YOUR ASSIGNMENT
In the entries below, count each line where "Select" appears. Give the total and nothing more.

DATA FOR PROCESSING
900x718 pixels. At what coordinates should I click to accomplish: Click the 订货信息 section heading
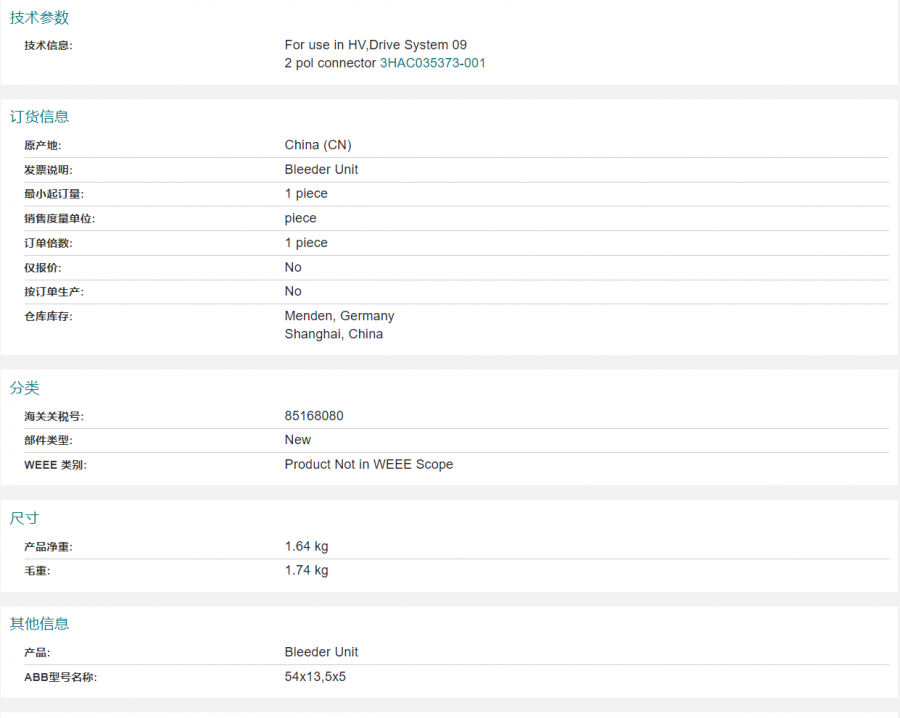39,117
==
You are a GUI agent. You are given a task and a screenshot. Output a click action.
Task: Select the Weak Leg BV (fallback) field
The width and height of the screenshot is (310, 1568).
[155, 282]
* * *
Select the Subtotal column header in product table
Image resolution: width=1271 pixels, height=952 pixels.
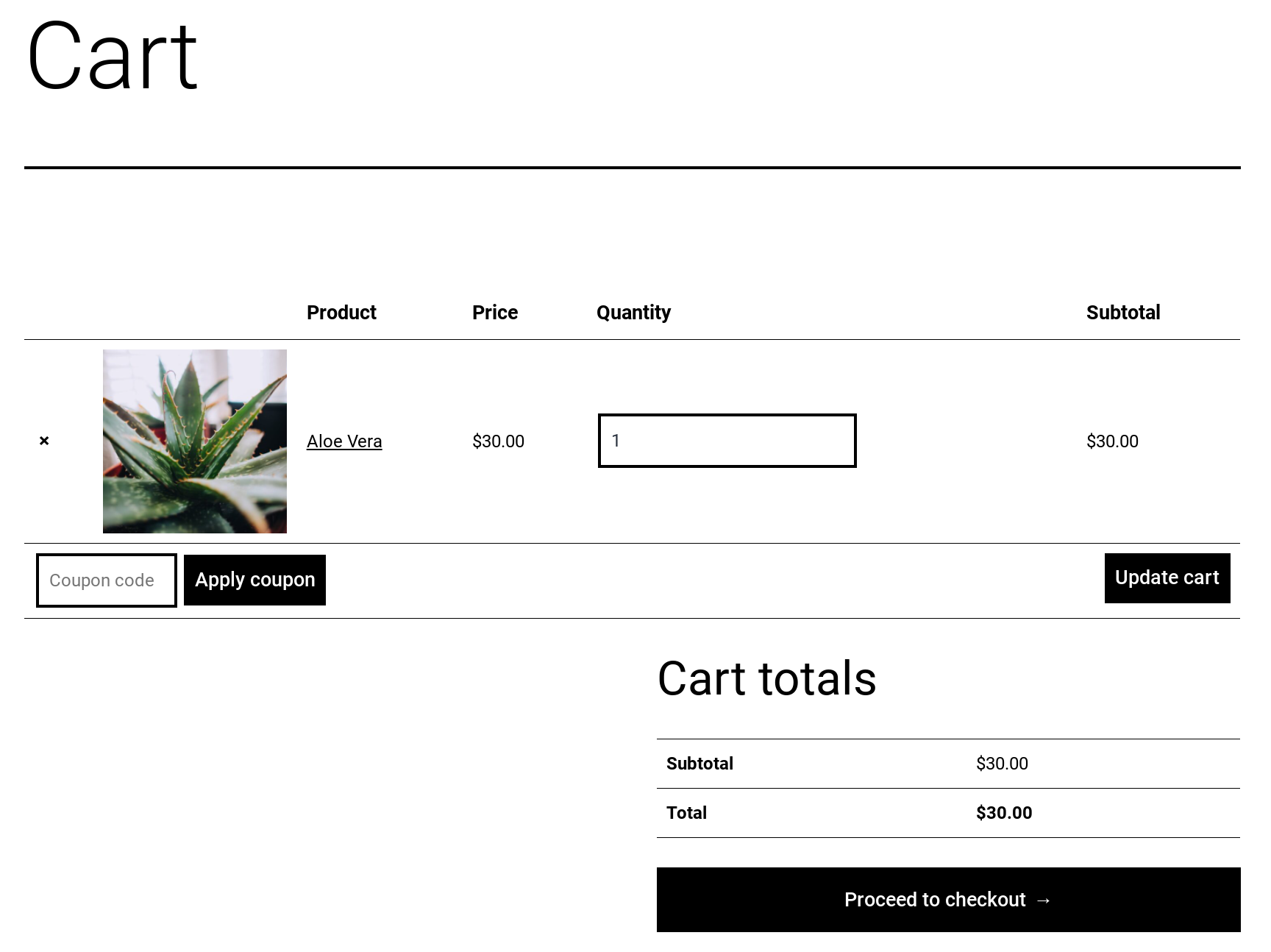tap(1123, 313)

RESULT
2